> _EXERCISE PROMPT_
Copy the data that follows exactly, and include none of its images.

BEGIN TASK INPUTS

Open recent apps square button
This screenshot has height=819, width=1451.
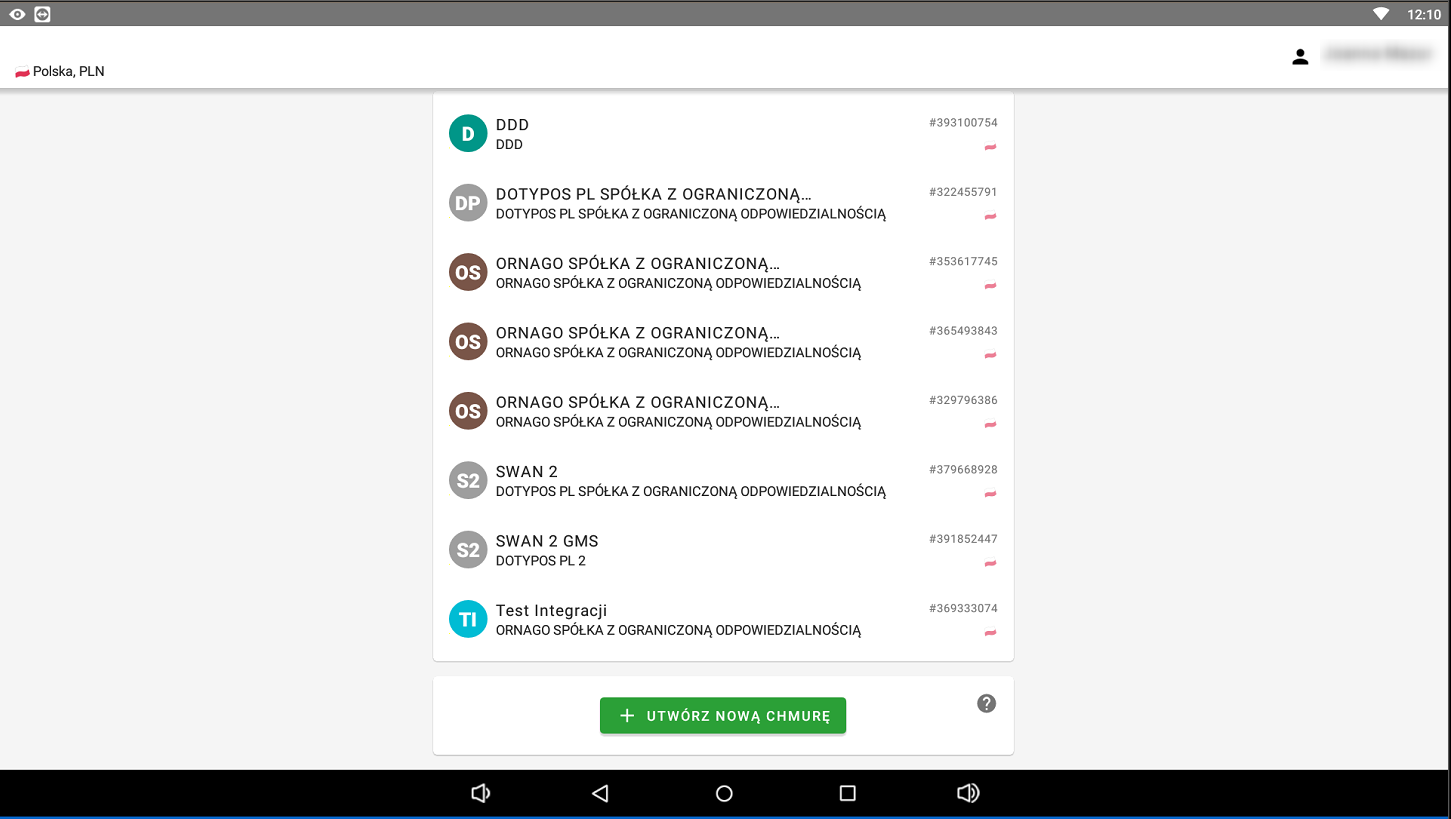847,793
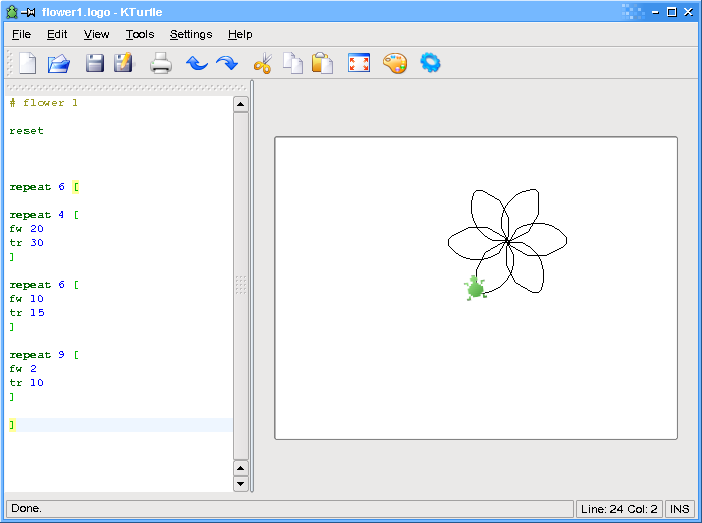Screen dimensions: 702x523
Task: Toggle the INS insert mode indicator
Action: tap(679, 509)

END TASK INPUTS

> _EXERCISE RESULT_
Open recent apps square button
This screenshot has height=819, width=1451.
847,793
Screen dimensions: 702x523
Task: Toggle the INS insert mode indicator
Action: tap(679, 509)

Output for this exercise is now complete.